**GOAL**
Reproduce the album review below word for word, from its first sentence to its last.

**SOURCE EXTRACT**

Meanwhile, Harvey's voice certainly has its dramatic moments, as when it rockets into boy-soprano territory during On Battleship Hill, or unexpectedly takes on a carefully enunciated mock-aristocratic mien. But frequently what it most obviously evokes is a rather cool ambivalence. When she debuted her new high register on White Chalk, it sounded tremulous and spooked: here it's almost blank-eyed as she details The Words That Maketh Murder's battlefield carnage: soldiers falling "like lumps of meat", trees hung with severed limbs. It's a curious idea, but it's a masterstroke. Rock songwriters don't write much about the first world war, but, perhaps understandably, when they do, they have a tendency to lay it on a bit thick: you end up with songs like the Zombies' The Butcher's Tale, so ripe it sounds more like the work of a fromagier. Harvey clearly understands that the horror doesn't really need embellishing: her way sounds infinitely more shocking and affecting than all the machine-gun sound effects in the world.

You're left with a richly inventive album that's unlike anything else in Harvey's back catalogue. That, she told Marr last year, is the point: "My biggest fear would be to replicate something I've done before." Let England Shake sounds suspiciously like the work of a woman at her creative peak. Where she goes from here is, as ever, anyone's guess”.

**PROVIDED INFORMATION**
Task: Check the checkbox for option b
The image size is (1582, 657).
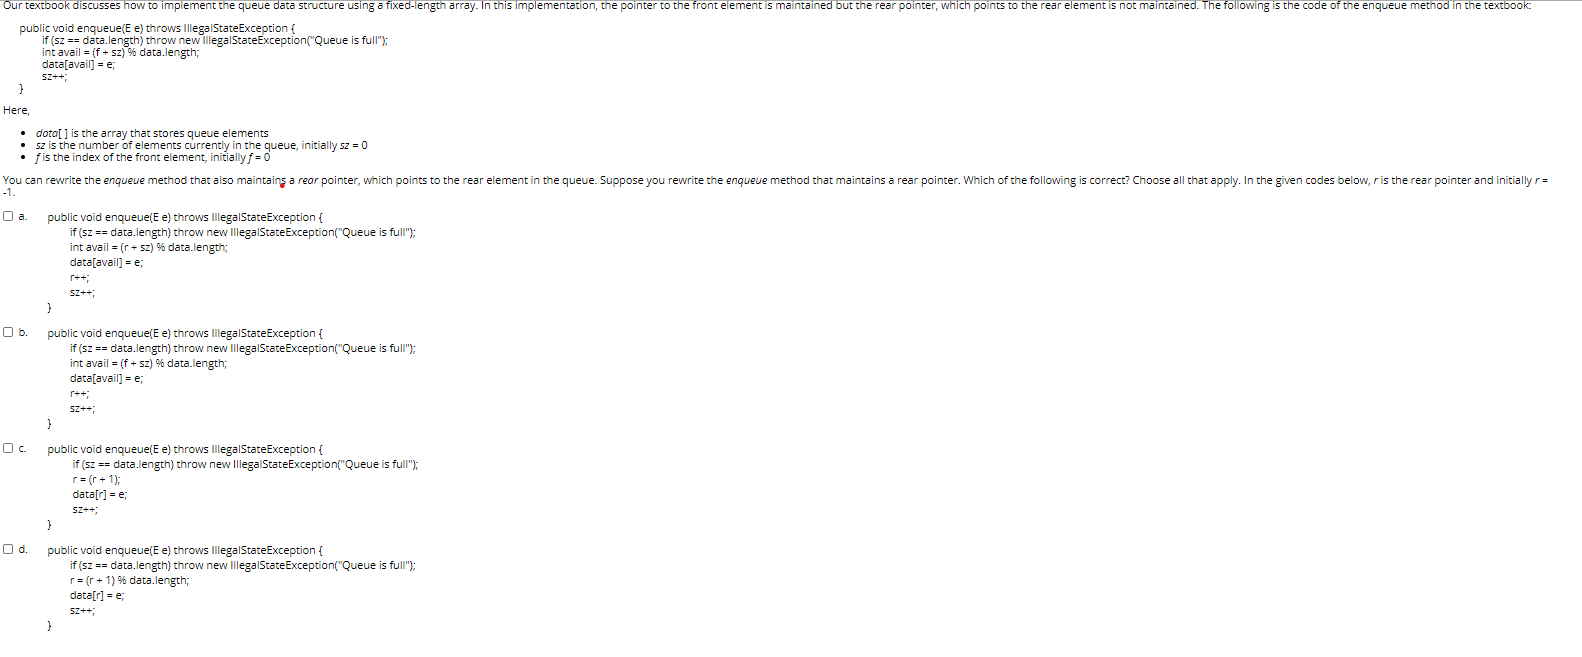Action: 8,332
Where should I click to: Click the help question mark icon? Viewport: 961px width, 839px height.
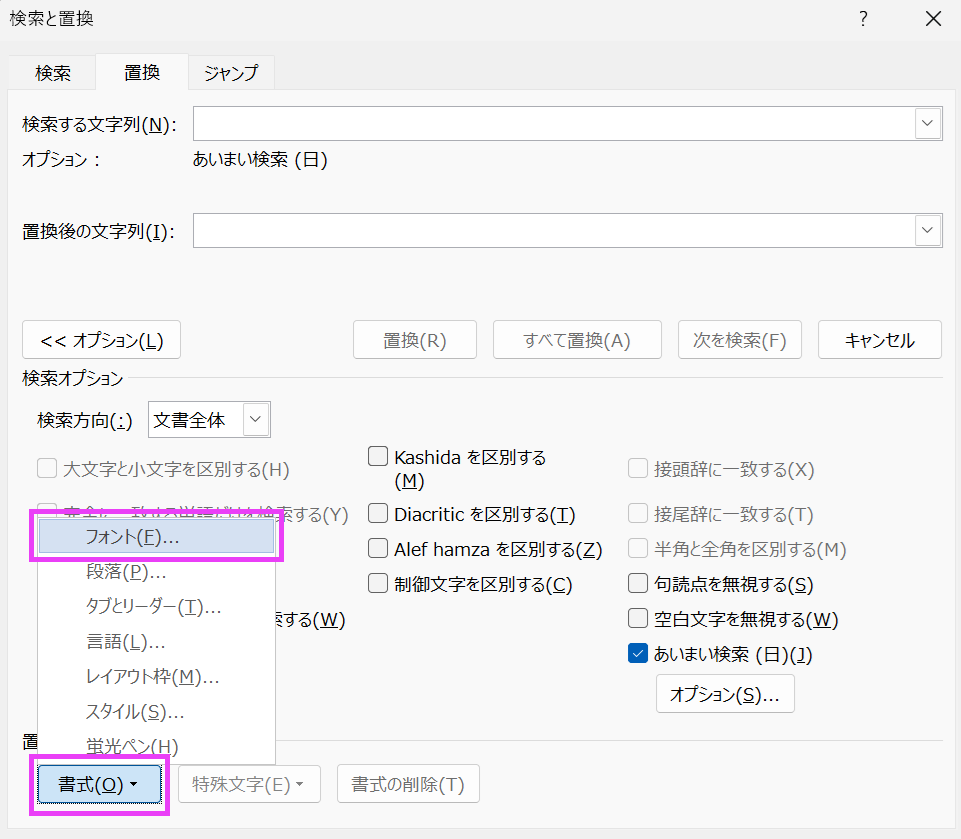863,19
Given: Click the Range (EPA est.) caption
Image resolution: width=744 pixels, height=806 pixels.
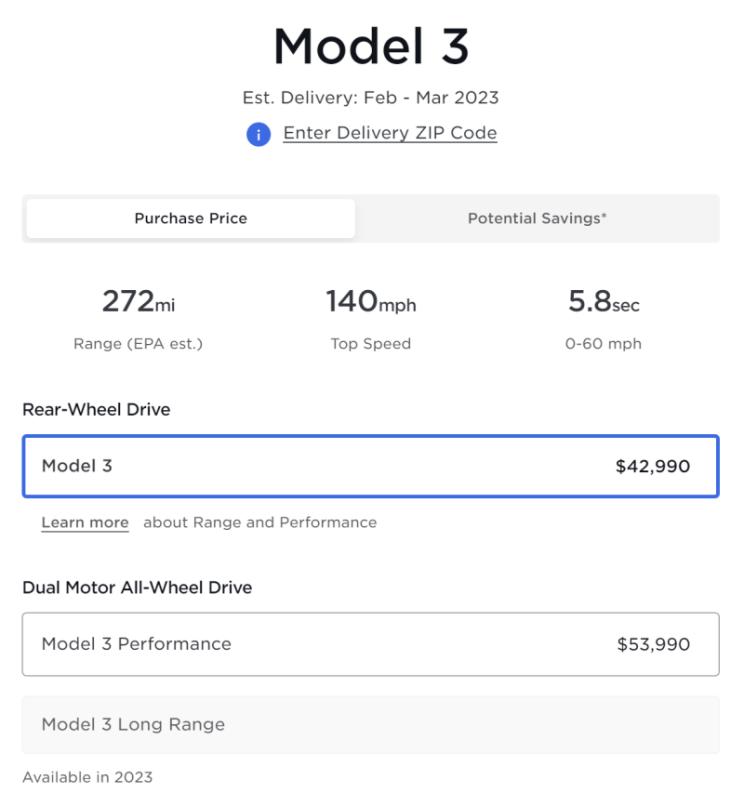Looking at the screenshot, I should pos(138,344).
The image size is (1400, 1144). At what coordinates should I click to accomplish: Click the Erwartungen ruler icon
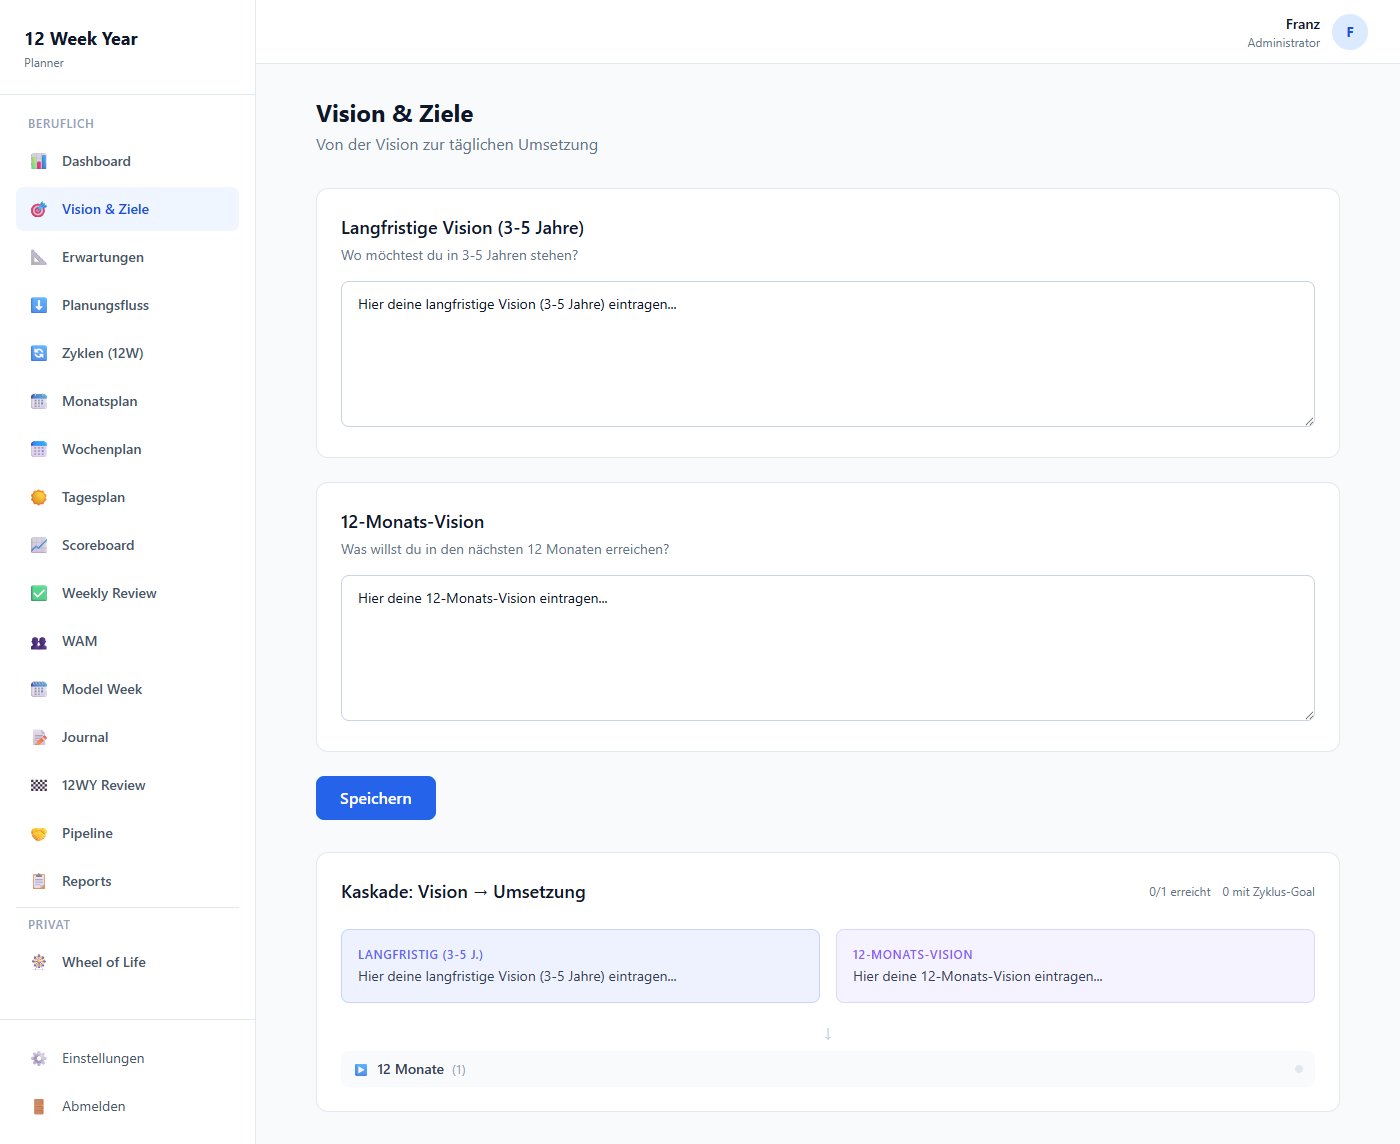tap(39, 258)

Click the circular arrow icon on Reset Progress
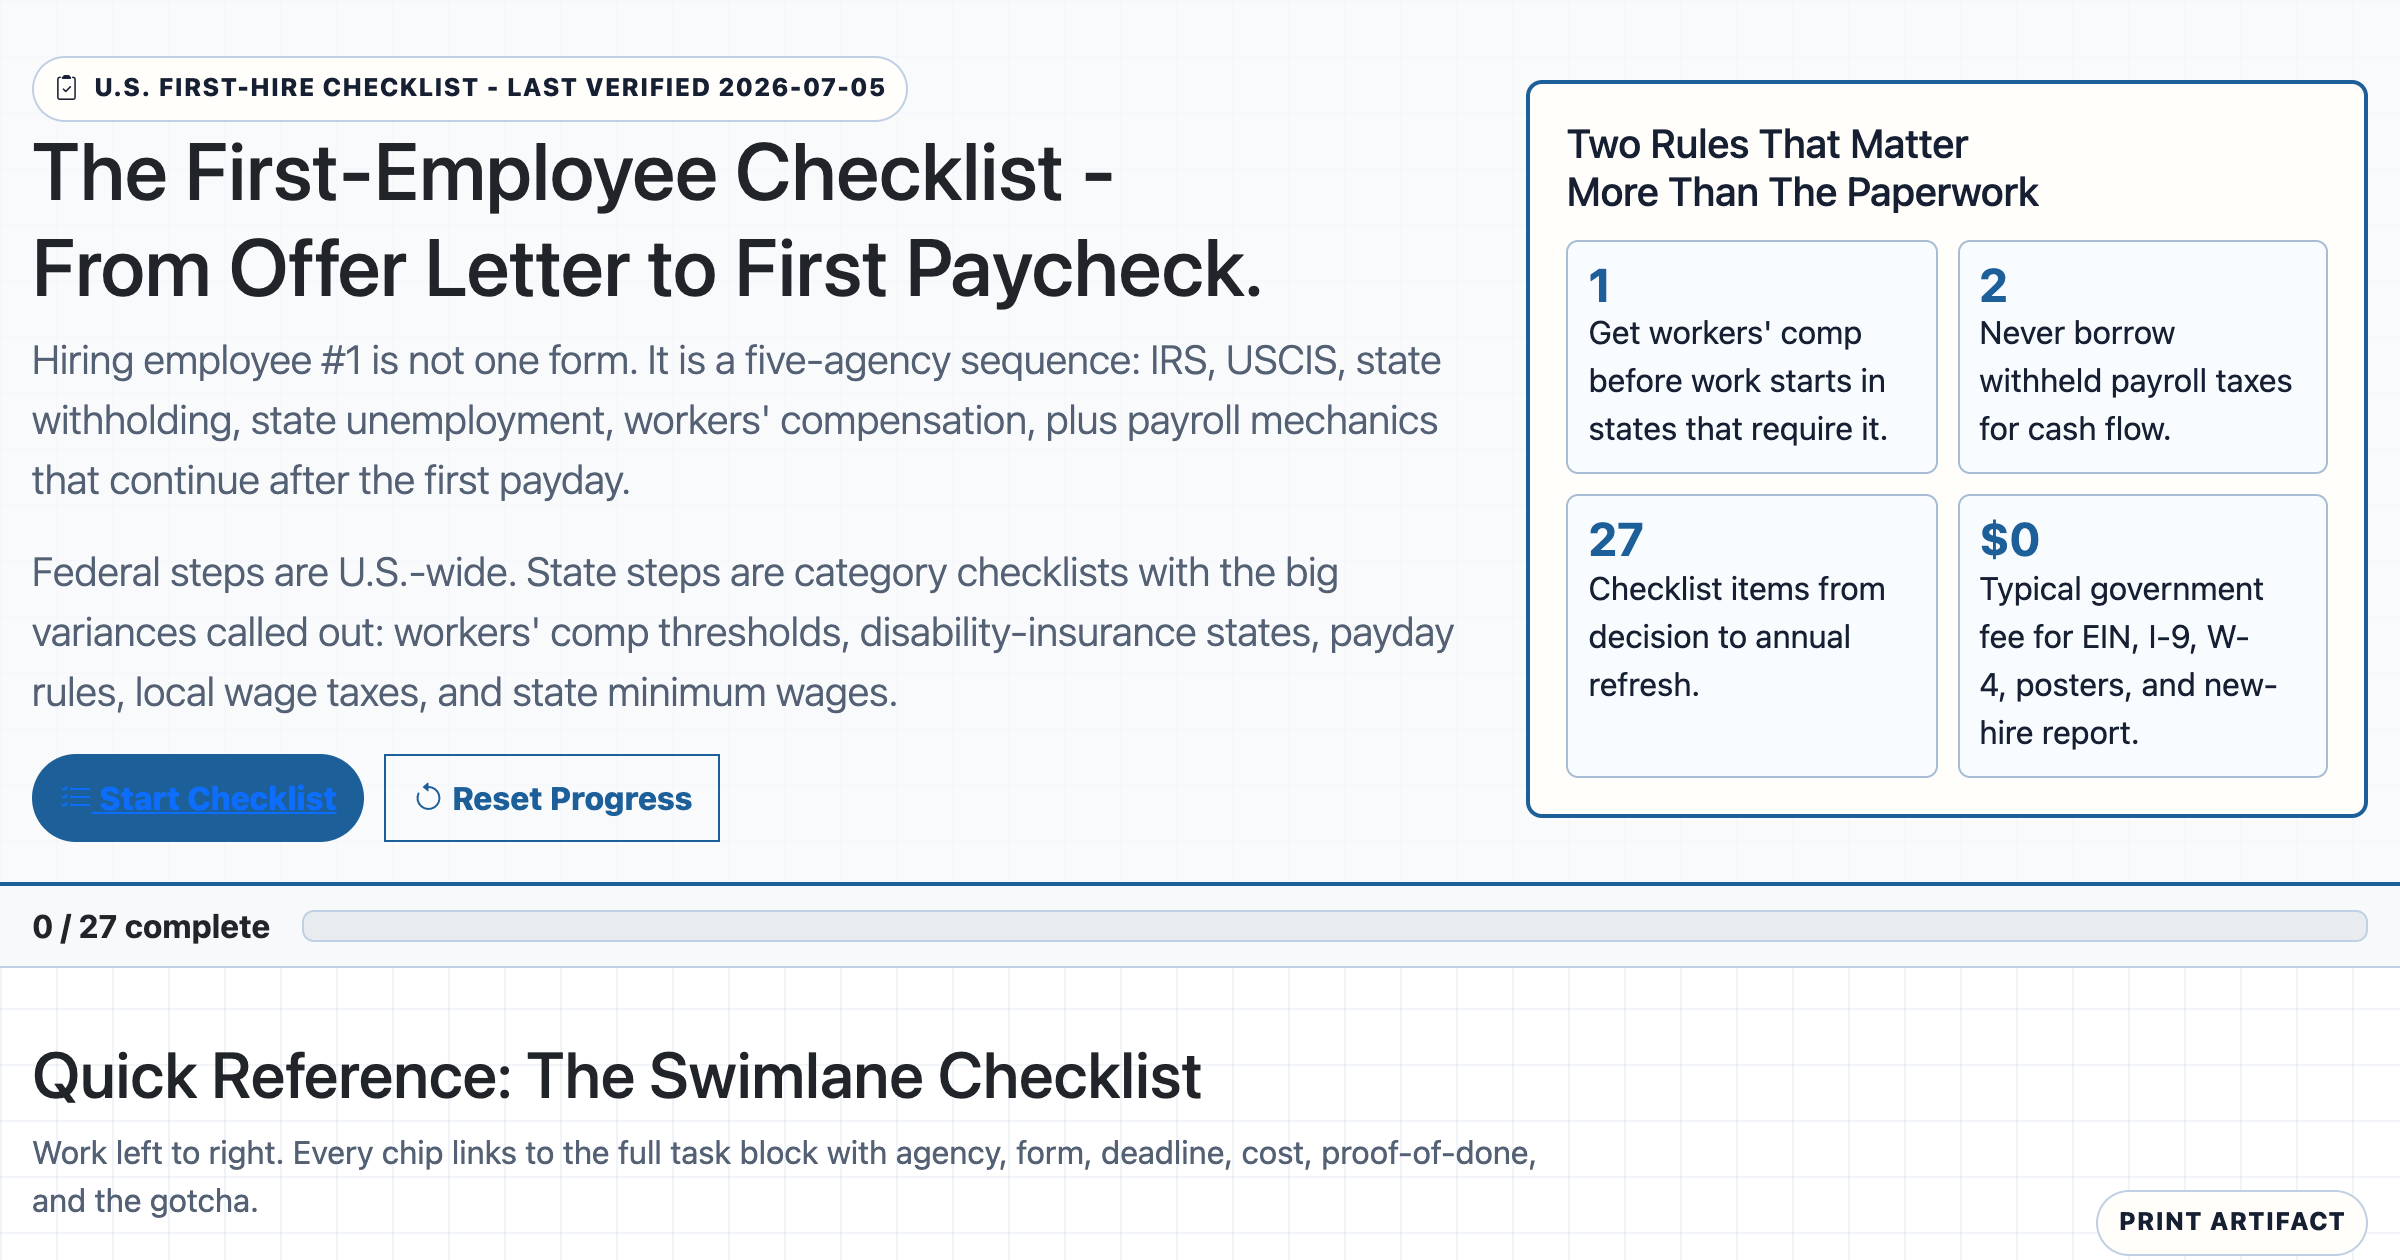[x=428, y=797]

**EXERCISE OUTPUT**
Meanwhile, Harvey's voice certainly has its dramatic moments, as when it rockets into boy-soprano territory during On Battleship Hill, or unexpectedly takes on a carefully enunciated mock-aristocratic mien. But frequently what it most obviously evokes is a rather cool ambivalence. When she debuted her new high register on White Chalk, it sounded tremulous and spooked: here it's almost blank-eyed as she details The Words That Maketh Murder's battlefield carnage: soldiers falling "like lumps of meat", trees hung with severed limbs. It's a curious idea, but it's a masterstroke. Rock songwriters don't write much about the first world war, but, perhaps understandably, when they do, they have a tendency to lay it on a bit thick: you end up with songs like the Zombies' The Butcher's Tale, so ripe it sounds more like the work of a fromagier. Harvey clearly understands that the horror doesn't really need embellishing: her way sounds infinitely more shocking and affecting than all the machine-gun sound effects in the world.

You're left with a richly inventive album that's unlike anything else in Harvey's back catalogue. That, she told Marr last year, is the point: "My biggest fear would be to replicate something I've done before." Let England Shake sounds suspiciously like the work of a woman at her creative peak. Where she goes from here is, as ever, anyone's guess”.